[amsat-bb] Re: Yaesu 847 power supply -linear vs. switching

tosca005@umn.edu tosca005 at umn.edu
Fri Feb 18 14:35:34 PST 2011

On Feb 18 2011, zach hillerson wrote:

 I purchased a Yaesu 847 for both satellite and HF work.  Since this is my 
1st base-style transceiver I am now in need of a power supply.  I was 
originally considering the Astron RS35M and am curious if linear or  
switching is the proper choice?  Is there a Amsat BB favorite between 
switching and linear? 
>Thanks for any help!


I've had my FT-847 for many years, and have used it both for satellites and 
VHF/UHF terrestrial work. (Very little HF, but some).

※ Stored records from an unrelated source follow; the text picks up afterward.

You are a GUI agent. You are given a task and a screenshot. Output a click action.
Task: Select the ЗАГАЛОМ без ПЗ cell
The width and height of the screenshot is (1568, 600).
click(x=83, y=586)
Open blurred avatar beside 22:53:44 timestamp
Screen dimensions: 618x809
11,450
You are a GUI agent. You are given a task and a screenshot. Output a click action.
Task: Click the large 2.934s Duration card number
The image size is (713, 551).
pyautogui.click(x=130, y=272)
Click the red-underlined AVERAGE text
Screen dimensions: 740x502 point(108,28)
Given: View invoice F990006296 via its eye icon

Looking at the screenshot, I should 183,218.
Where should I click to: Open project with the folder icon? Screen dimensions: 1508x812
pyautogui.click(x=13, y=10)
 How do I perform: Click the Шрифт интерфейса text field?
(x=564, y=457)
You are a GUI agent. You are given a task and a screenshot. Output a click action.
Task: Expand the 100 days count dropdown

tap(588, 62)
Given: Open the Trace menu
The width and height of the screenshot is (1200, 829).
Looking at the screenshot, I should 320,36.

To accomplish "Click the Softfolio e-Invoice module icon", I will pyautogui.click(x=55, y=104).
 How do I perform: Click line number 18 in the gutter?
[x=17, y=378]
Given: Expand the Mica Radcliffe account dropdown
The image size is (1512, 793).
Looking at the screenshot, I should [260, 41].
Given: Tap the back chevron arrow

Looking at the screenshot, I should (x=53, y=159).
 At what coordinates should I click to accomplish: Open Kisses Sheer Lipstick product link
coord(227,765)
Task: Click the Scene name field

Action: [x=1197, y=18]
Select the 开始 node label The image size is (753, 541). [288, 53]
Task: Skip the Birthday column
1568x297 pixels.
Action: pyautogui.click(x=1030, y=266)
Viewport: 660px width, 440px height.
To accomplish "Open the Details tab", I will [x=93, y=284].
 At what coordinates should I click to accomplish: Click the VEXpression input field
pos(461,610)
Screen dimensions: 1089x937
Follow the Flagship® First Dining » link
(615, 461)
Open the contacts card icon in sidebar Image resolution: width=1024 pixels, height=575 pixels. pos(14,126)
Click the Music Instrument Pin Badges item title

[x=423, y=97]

It has never "complained" about any properly working power supply it's been 
hooked to. These include an Astron 20 amp linear PS, an Astron 60 amp 
linear, an Astron 35 amp switcher, car battery plus vehicle alternator, and 
others when I've brought it out to Field day. Runs perfectly with any of 

In general, more power is better, because these amp suckers seem to 
multiply. My first PS, the 20 amp linear, worked fine with the FT-847, but 
when I added a linear amplifier for the 144-148 MHz band, the combined draw 
was too much. I've NEVER managed to draw more power than the 60 amp linear 
can provide, but it is an enormous pain (literally and figuratively) to 
pull it off its usual resting place in the shack and carry it up two 
flights of stairs to load into my SUV to haul out to Field Day. The 35 amp 
switcher has done a fine job for me, and the difference in weight is 
incredible, at least to a rickety old guy with worn out knees, like yours 

In fact, my FT-847 has NEVER refused to work for me, except for the time I 
set it up in a tent trailer for Field Day on a Friday afternoon, and a big 
wind storm came through overnight. When I arrived Saturday morning to 
complete final setup and get ready to operate, I found that the tent 
trailer was lying on its roof, with the FT-847's face planted in the ground 
and its back panel holding up one end of the tent trailer. At that point, 
the big knob on the front would not turn, but who could blame it? And best 
of all, the repairs cost $0.00! After Field Day was over, I brought it 
home, started a careful disassembly of the front panel, and discovered that 
the reason that the tuning knob wouldn't turn was because the steel 
sub-chassis onto which it was bolted had bent from the weight of the 
trailer on top of the radio. Some carefully-placed whacks with a big hammer 
fixed that. Put it back together and it's worked like a champ ever since. 
(I also used some toothpaste to polish up the scratches on the front face 
of the tuning knob, and you'd never know it had been treated so cruelly!)

In short, the 35 amp Astron (either linear or switching) will be plenty 
strong enough and reliable enough to power an FT-847 and a typical VHF/UHF 
amplifier, with power left over to run more small station equipment.